Telus Corp. is trying to add a 1.5% processing fee for customers who use a credit card after a class-action settlement allowed merchants to add the surcharge starting this fall.
In a letter to the Canadian Radio-television and Telecommunications Commission, the telecommunications giant says the surcharge is “to cover the processing costs associated with credit card payments.” The document, dated Monday, seeks permission from the regulator to add the fee to its terms of service.
Telus said in a statement Friday that the average cost each month will be around $2 per customer and they can avoid the fee by selecting an alternate bill payment option, such as debit payments or one-time bank payments.
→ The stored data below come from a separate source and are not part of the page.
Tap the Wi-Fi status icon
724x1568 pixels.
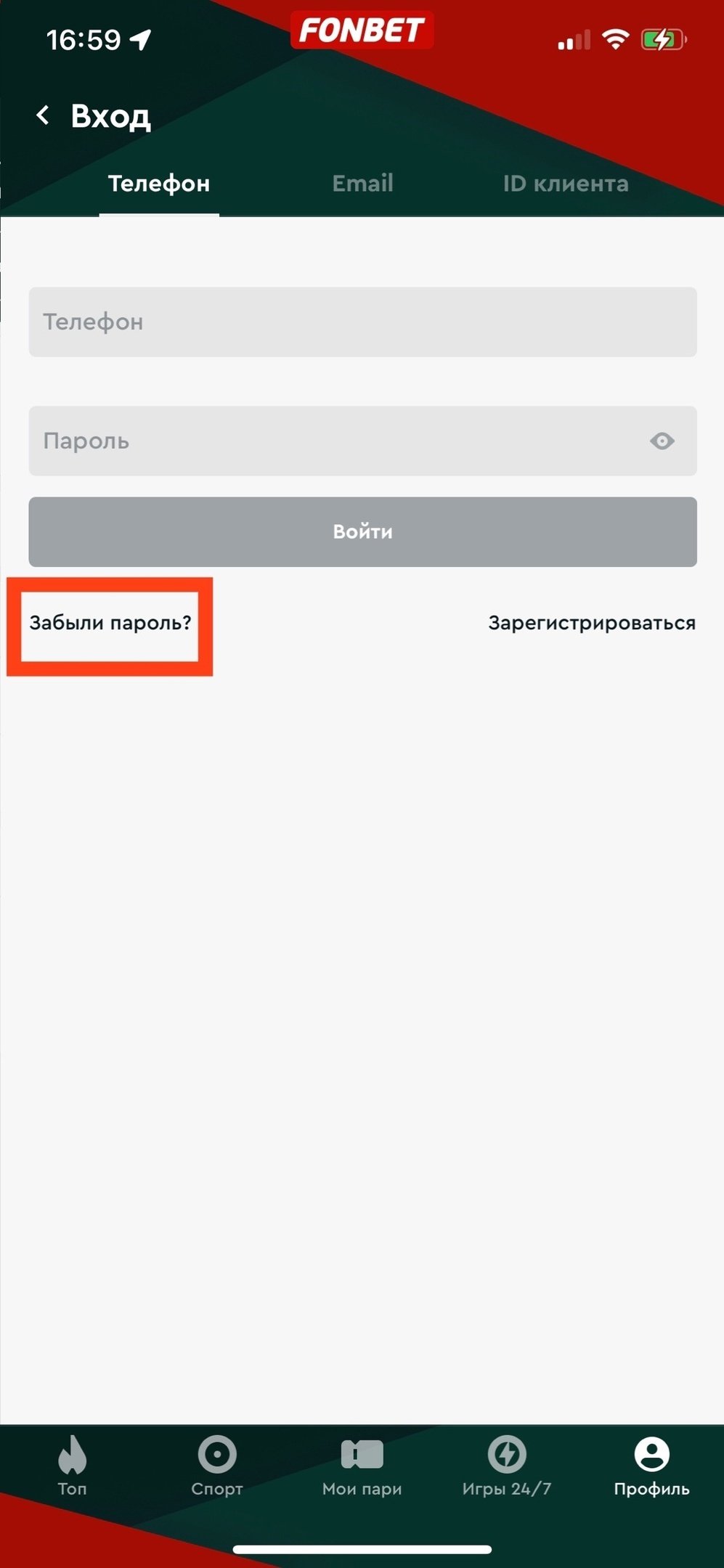click(616, 39)
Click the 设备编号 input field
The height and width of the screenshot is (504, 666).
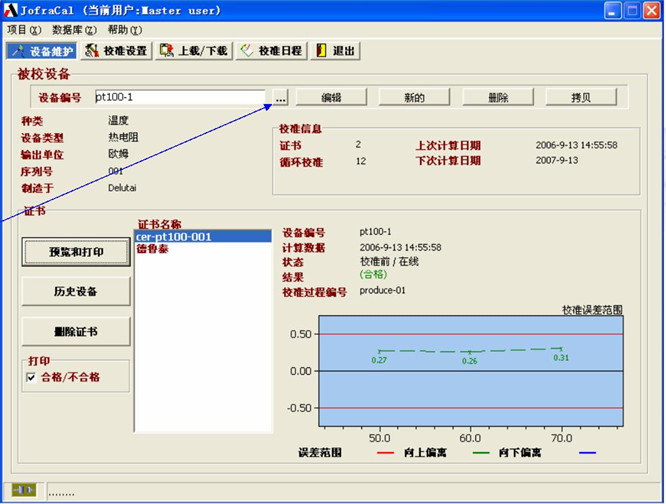(178, 98)
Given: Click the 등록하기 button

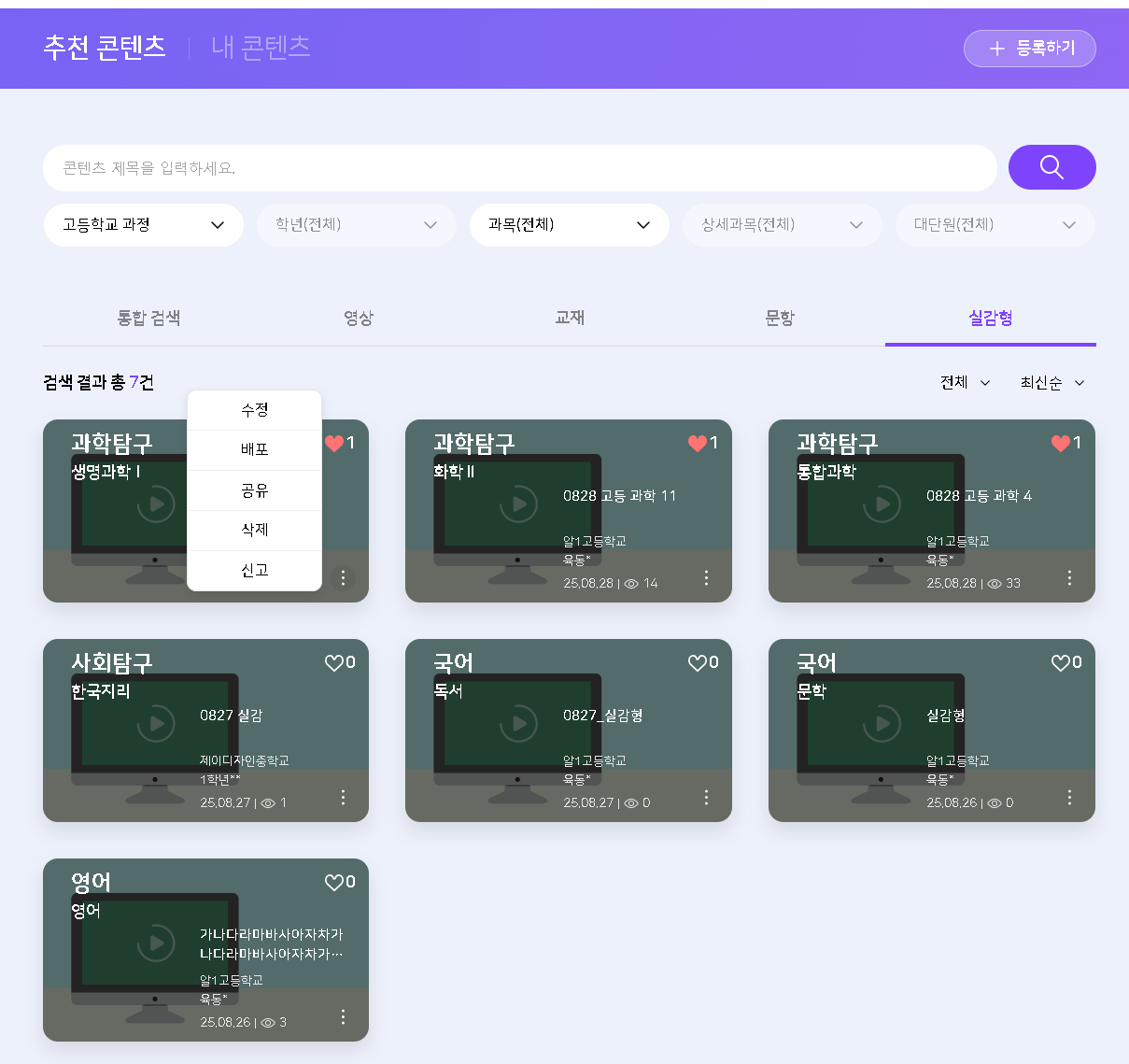Looking at the screenshot, I should click(x=1029, y=49).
The Vancouver-based company will be free to add the surcharge starting in October thanks to a class-action settlement over fees charged and restrictions set by banks and credit card companies. The settlement was reached in 2017, but it took time to get provincial approvals.
The settlement included $188 million in bank and credit card payments, of which approximately $131 million is available to be paid out to Canadian merchants, as well as the removal of the Visa and Mastercard surcharge restriction.
Removing the restriction allows merchants to potentially recoup processing fees for credit cards ranging from around 1% for basic cards to almost 3% for cards offering rewards such as cashback or rewards. Loyalty points.
Merchants who want to add a charge for credit cards should post signage that they have a surcharge, along with the charges explicitly listed on the receipt. Mastercard has set a maximum cap of 2.4% on the surcharges that merchants can charge.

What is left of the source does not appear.